====== Records provided ======
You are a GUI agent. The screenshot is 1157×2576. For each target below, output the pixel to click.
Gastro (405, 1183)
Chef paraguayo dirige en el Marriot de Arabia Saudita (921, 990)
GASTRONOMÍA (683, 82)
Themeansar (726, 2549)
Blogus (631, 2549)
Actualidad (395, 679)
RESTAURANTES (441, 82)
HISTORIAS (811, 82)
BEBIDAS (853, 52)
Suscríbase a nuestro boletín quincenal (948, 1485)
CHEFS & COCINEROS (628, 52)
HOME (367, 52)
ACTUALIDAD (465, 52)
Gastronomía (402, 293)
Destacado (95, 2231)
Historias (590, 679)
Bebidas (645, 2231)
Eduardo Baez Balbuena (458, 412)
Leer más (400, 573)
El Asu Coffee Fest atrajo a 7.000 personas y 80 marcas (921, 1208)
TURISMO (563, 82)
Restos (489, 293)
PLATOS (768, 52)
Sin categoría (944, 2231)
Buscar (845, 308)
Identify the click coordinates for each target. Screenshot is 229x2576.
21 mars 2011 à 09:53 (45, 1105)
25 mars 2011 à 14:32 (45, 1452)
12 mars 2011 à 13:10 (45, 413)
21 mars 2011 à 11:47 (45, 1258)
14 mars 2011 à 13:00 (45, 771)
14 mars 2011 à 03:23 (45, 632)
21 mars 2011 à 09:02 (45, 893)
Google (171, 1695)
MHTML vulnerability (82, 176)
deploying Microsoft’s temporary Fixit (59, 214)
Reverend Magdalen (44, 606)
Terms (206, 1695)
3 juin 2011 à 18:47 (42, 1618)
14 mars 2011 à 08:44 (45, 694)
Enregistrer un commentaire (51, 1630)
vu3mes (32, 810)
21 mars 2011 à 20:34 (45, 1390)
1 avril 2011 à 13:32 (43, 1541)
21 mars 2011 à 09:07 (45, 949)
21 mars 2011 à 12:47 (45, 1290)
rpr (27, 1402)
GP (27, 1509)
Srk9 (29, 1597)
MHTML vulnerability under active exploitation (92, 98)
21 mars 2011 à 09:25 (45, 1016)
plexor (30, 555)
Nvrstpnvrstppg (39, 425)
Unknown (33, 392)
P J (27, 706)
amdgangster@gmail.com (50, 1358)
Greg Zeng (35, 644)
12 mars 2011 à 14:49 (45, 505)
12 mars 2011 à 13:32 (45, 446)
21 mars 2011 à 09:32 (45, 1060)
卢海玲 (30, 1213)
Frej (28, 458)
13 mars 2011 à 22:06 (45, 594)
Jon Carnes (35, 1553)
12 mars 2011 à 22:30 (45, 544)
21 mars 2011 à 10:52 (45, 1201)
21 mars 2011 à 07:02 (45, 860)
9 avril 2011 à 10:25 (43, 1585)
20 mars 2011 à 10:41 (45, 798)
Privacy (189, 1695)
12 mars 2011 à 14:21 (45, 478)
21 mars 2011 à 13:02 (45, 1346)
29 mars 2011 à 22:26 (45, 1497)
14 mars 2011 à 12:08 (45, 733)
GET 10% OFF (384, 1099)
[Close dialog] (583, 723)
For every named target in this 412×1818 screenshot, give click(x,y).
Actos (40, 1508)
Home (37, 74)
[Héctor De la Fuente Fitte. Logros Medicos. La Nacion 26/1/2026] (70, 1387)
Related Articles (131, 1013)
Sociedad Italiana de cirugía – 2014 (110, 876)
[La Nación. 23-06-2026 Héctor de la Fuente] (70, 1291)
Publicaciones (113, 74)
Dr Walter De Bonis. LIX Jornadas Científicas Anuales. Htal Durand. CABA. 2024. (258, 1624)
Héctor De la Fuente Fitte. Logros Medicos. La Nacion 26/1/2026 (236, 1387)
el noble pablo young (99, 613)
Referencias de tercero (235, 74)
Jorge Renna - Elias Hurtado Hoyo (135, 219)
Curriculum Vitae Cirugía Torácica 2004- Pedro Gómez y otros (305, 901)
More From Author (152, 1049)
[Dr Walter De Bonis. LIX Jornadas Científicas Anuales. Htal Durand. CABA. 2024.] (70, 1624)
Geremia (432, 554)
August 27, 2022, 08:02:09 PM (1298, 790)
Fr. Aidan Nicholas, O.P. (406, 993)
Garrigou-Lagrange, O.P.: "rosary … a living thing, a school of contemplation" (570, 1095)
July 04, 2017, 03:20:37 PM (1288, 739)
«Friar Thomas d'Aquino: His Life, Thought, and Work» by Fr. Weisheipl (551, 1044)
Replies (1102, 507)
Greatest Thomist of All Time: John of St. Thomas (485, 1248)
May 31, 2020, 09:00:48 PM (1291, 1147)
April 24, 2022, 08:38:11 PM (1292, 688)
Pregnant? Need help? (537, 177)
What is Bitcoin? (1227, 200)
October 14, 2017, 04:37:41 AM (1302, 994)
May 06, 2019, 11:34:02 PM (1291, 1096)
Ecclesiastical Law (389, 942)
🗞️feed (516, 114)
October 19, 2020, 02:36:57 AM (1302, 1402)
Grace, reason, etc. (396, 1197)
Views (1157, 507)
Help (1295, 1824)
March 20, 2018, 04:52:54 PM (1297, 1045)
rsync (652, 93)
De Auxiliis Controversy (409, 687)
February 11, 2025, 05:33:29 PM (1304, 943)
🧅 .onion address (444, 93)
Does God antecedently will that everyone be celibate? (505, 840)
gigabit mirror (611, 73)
======
Task to carry out. Pull every line containing the word "CABA" out of the material and copy it.

Answer to this task.
Dr Walter De Bonis. LIX Jornadas Científicas Anuales. Htal Durand. CABA. 2024. (258, 1624)
[Dr Walter De Bonis. LIX Jornadas Científicas Anuales. Htal Durand. CABA. 2024.] (70, 1624)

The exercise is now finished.